■ **Do this**
Rewrite the stretch of rows from the start through the line containing "pyautogui.click(x=<x>, y=<y>)", changing "action" to "step" and leaving everything else intact. Give only those lines.

(Raw records)

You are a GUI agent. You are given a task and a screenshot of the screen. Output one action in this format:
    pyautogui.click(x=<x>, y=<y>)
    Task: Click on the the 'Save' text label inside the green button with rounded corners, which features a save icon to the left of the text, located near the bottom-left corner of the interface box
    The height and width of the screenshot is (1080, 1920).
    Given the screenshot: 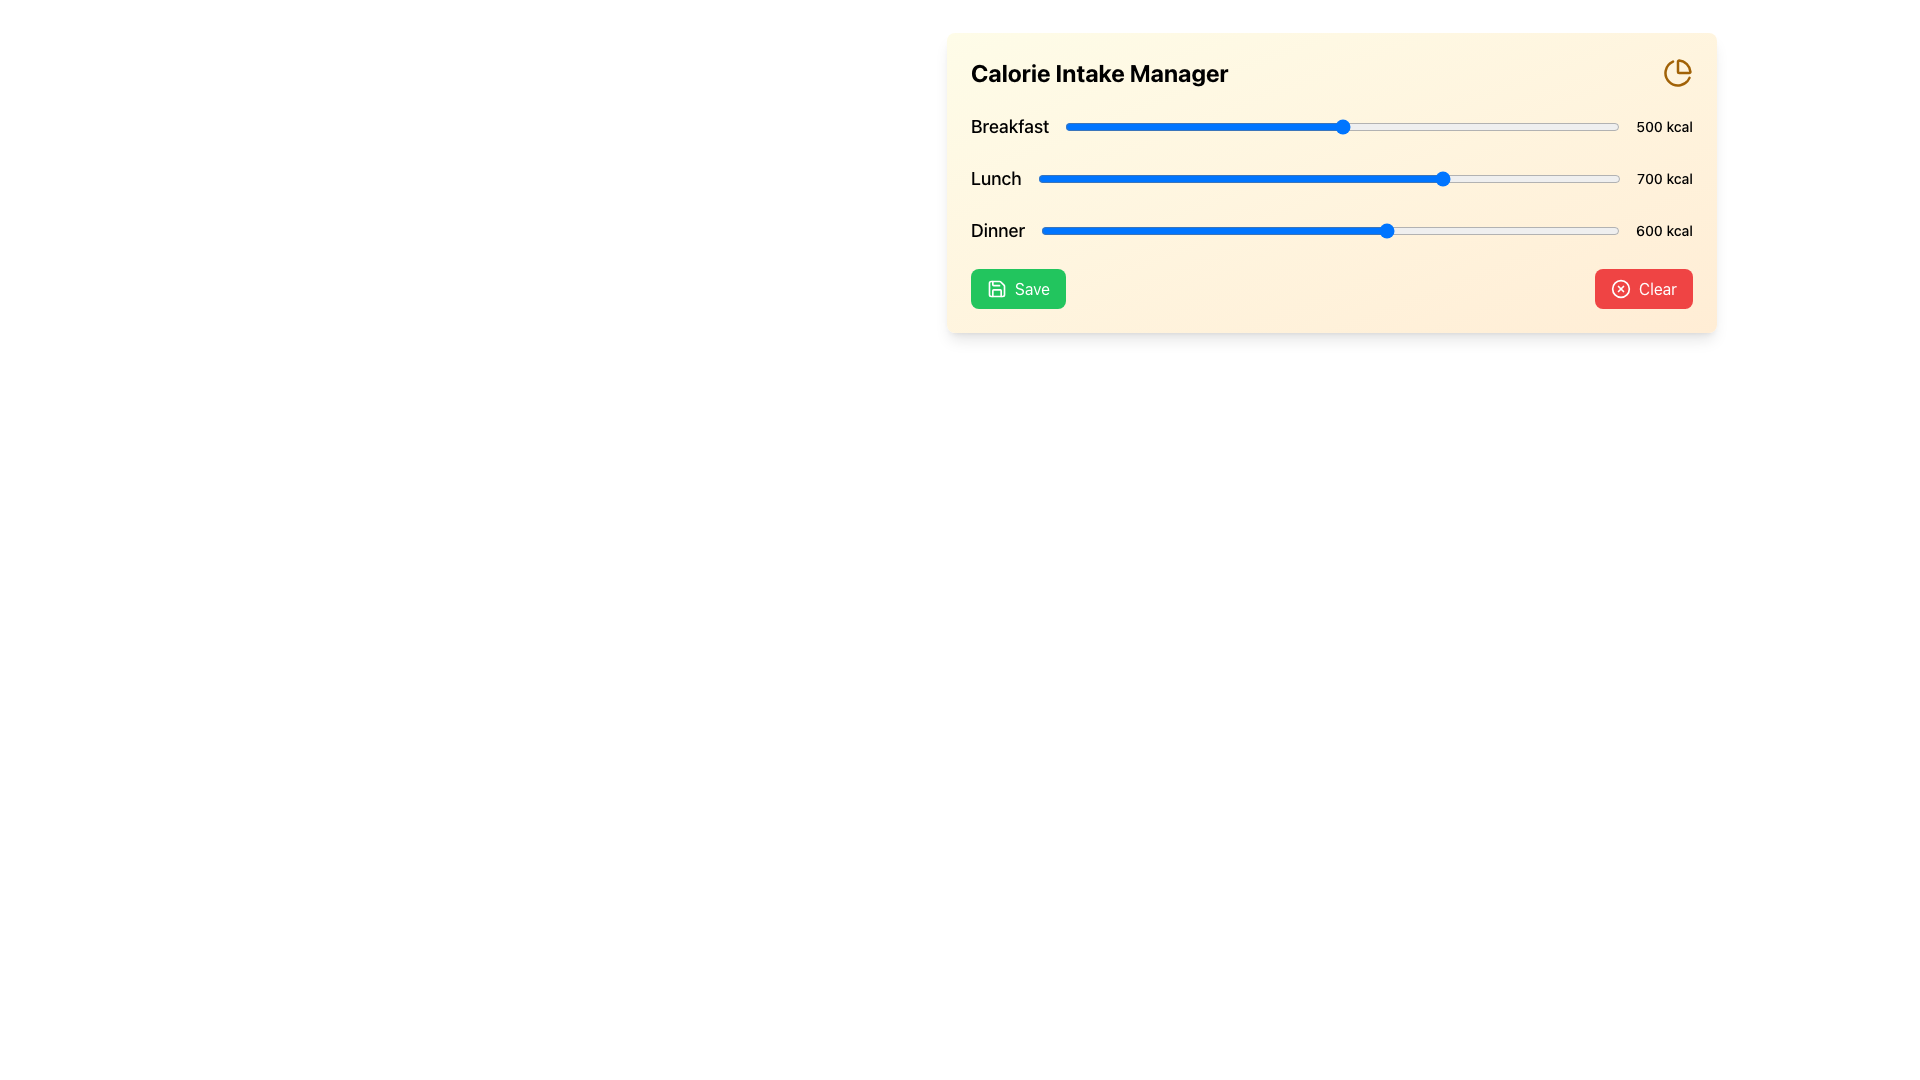 What is the action you would take?
    pyautogui.click(x=1032, y=289)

■ **Reply**
You are a GUI agent. You are given a task and a screenshot of the screen. Output one step in this format:
    pyautogui.click(x=<x>, y=<y>)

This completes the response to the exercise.